Spirits of Love do issue thence in flame,

Which through their eyes who then may look on them

Pierce to the heart’s deep chamber every one.

And in her smile Love’s image you may see

Whence none can gaze upon her steadfastly.”

There is, however, already a large class of superior women who have discovered that brains have displaced muscle in the successful struggle for existence, and that strong nerves are the true storage-batteries of courage and vigour in modern life. Hence the homage paid to men of genius.

In regard to masculine Beauty a change likewise has come over the feminine mind. Fashionable young ladies appear, indeed, to be as exacting in the matter of what they consider Personal Beauty as their beaux are. A barber’s pet is their pet, even as the fashionable man’s ideal of femininity is a milliner’s model. There can be hardly any doubt that this is an improvement on the taste of those savages who prefer their women black, with thick lips, flat noses, and tattooed, or smeared with a half-inch coat of paint.

Says a writer in the London Magazine (1823): “The pale poet, whose works enchant us all, is nobody in the park: with his shrunk cheeks and spindle legs, he sneaks along as little noticed as a fly; while a thousand fond eyes are fixed on the gay and handsome apprentice there, with just enough intellect to make the clothes which make him.”
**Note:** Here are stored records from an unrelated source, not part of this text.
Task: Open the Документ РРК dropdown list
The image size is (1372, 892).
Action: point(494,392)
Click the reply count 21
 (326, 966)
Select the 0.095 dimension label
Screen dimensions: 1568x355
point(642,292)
Serves the pale poet quite right. His genius does not give him any right to neglect his health, or to allow the tailor’s apprentice to surpass him in attention to his personal appearance. Génie oblige. And whether geniuses or not, men should pay just as much attention to their dress and personal attractiveness as women.

A convincing illustration of my thesis that Personal Beauty is to-day a more important factor in woman’s Love than formerly, is afforded by the circumstance that formerly Love had the effect of making a man neglect his beard, and hands, and clothes, and indulge in general slovenliness, as we see in Rosalind’s summary of the symptoms of masculine Love, as well as in various passages in Cervantes and other authors; whereas to-day it is just the reverse, as noted under the head of Gallantry. It is most amusing to watch a man smitten with sudden passion: how carefully he adjusts his cravat, curls his moustache, brushes his hat and boots, polishes his finger-nails, removes spots from his coat, regards himself in the mirror, and—wishes he were a millionaire.